▶ **DIRECTIVE**:
Write out every line of the data below word for word, and leave the pictures out of your answer.

▶ **DATA SHOWN**:
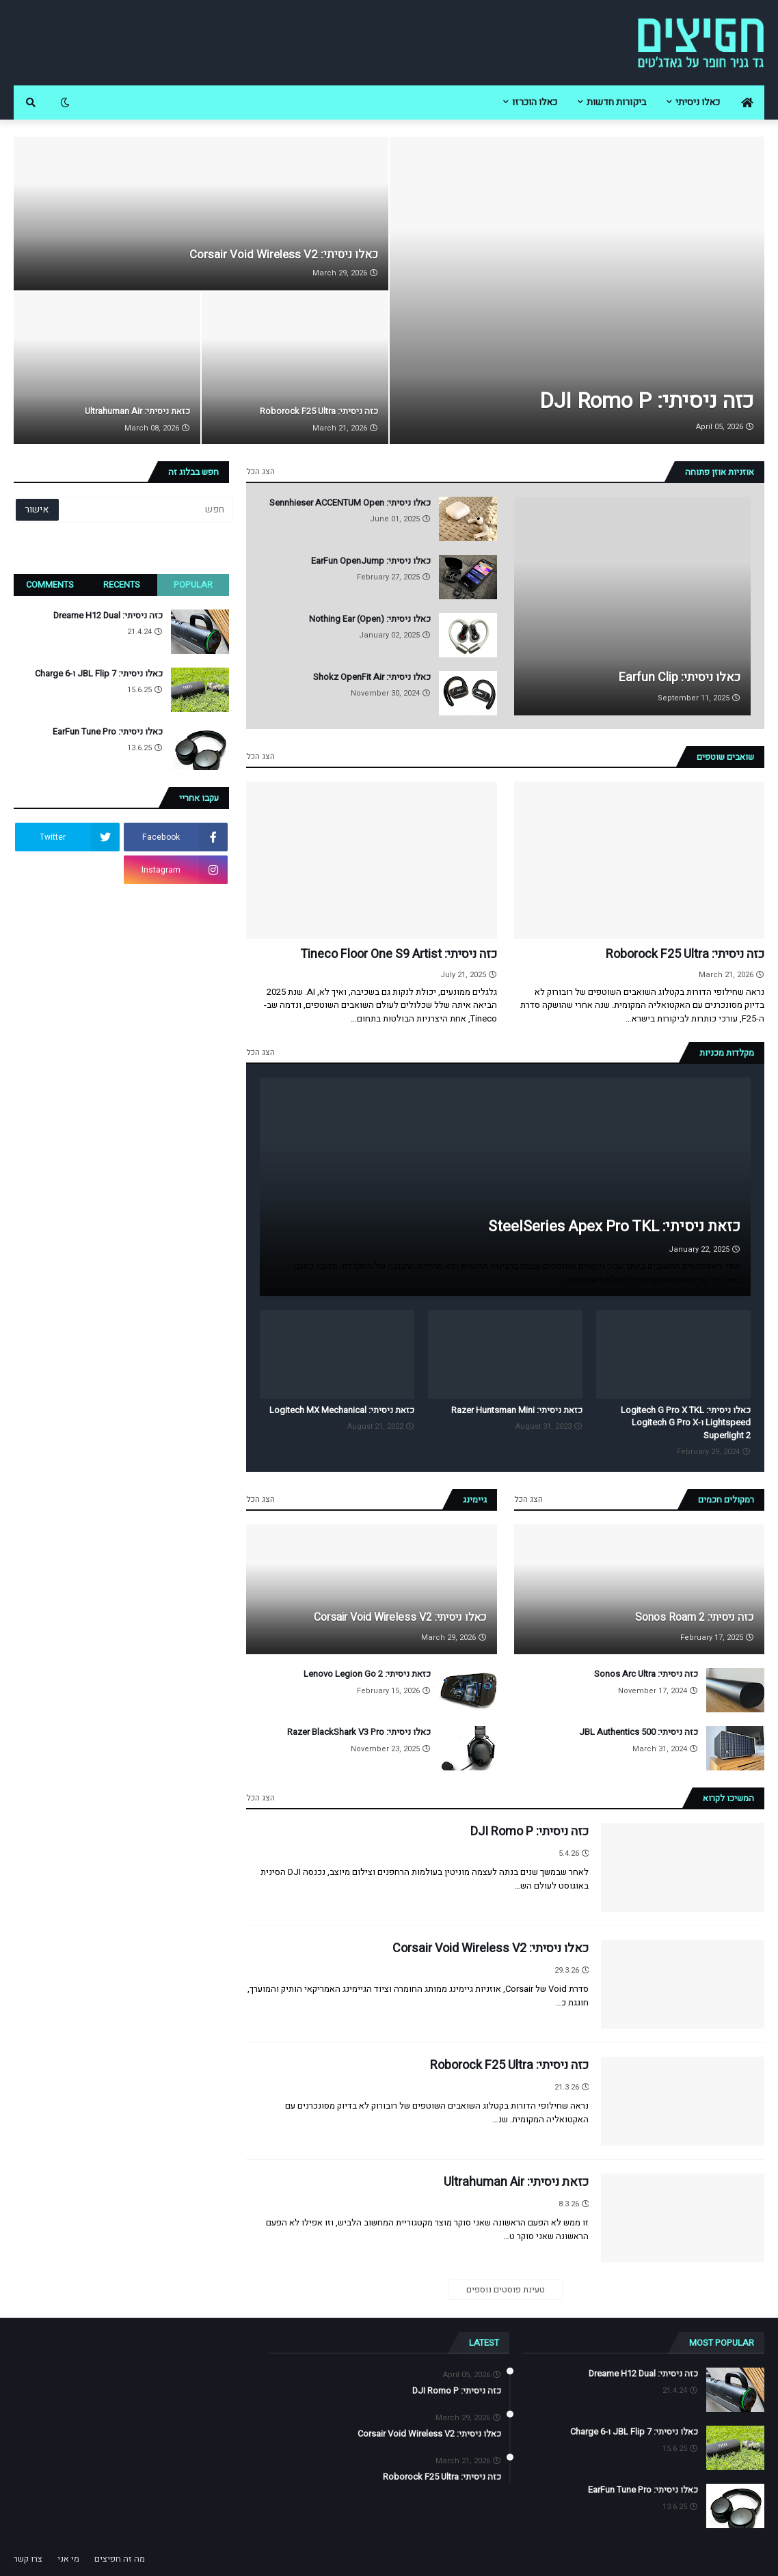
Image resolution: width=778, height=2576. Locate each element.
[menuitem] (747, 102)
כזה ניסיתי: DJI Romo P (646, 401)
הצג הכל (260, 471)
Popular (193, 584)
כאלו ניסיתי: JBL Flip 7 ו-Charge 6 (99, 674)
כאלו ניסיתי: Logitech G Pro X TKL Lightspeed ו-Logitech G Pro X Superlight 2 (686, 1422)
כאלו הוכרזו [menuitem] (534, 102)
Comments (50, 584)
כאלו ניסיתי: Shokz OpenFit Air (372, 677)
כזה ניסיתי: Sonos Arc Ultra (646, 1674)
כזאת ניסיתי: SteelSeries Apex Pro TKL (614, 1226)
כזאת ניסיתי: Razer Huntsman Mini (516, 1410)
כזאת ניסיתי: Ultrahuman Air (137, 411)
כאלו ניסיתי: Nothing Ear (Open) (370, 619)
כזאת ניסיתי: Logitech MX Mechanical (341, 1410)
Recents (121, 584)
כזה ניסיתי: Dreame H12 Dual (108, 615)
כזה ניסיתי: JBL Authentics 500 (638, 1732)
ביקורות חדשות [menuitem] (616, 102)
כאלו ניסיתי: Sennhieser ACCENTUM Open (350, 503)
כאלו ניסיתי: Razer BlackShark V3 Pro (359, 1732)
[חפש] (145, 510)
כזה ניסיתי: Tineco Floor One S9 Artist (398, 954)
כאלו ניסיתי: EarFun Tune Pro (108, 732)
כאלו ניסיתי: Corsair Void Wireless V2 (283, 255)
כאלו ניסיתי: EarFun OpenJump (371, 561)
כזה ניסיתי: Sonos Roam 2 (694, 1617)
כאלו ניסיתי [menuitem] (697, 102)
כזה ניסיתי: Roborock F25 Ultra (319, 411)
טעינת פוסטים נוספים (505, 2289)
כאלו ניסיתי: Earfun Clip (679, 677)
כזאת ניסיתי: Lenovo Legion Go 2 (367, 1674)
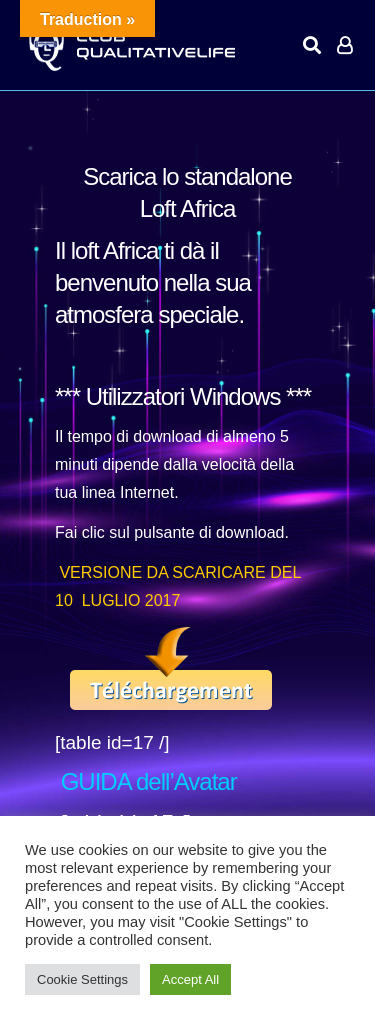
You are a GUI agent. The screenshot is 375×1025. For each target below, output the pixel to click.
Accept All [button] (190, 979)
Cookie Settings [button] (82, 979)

▶ **EXERCISE RESULT**:
Image resolution: width=778, height=2576. Locate each element.
[menuitem] (747, 102)
כזה ניסיתי: DJI Romo P (646, 401)
הצג הכל (260, 471)
Popular (193, 584)
כאלו ניסיתי: JBL Flip 7 ו-Charge 6 (99, 674)
כאלו ניסיתי: Logitech G Pro X TKL Lightspeed ו-Logitech G Pro X Superlight 2 (686, 1422)
כאלו הוכרזו [menuitem] (534, 102)
Comments (50, 584)
כאלו ניסיתי: Shokz OpenFit Air (372, 677)
כזה ניסיתי: Sonos Arc Ultra (646, 1674)
כזאת ניסיתי: SteelSeries Apex Pro TKL (614, 1226)
כזאת ניסיתי: Razer Huntsman Mini (516, 1410)
כזאת ניסיתי: Ultrahuman Air (137, 411)
כאלו ניסיתי: Nothing Ear (Open) (370, 619)
כזאת ניסיתי: Logitech MX Mechanical (341, 1410)
Recents (121, 584)
כזה ניסיתי: Dreame H12 Dual (108, 615)
כזה ניסיתי: JBL Authentics 500 (638, 1732)
ביקורות חדשות [menuitem] (616, 102)
כאלו ניסיתי: Sennhieser ACCENTUM Open (350, 503)
כאלו ניסיתי: Razer BlackShark V3 Pro (359, 1732)
[חפש] (145, 510)
כזה ניסיתי: Tineco Floor One S9 Artist (398, 954)
כאלו ניסיתי: EarFun Tune Pro (108, 732)
כאלו ניסיתי: Corsair Void Wireless V2 (283, 255)
כאלו ניסיתי: EarFun OpenJump (371, 561)
כזה ניסיתי: Sonos Roam 2 (694, 1617)
כאלו ניסיתי [menuitem] (697, 102)
כזה ניסיתי: Roborock F25 Ultra (319, 411)
טעינת פוסטים נוספים (505, 2289)
כאלו ניסיתי: Earfun Clip (679, 677)
כזאת ניסיתי: Lenovo Legion Go 2 (367, 1674)
You are a GUI agent. The screenshot is 375×1025. For each target below, output the pixel to click.
Accept All [button] (190, 979)
Cookie Settings [button] (82, 979)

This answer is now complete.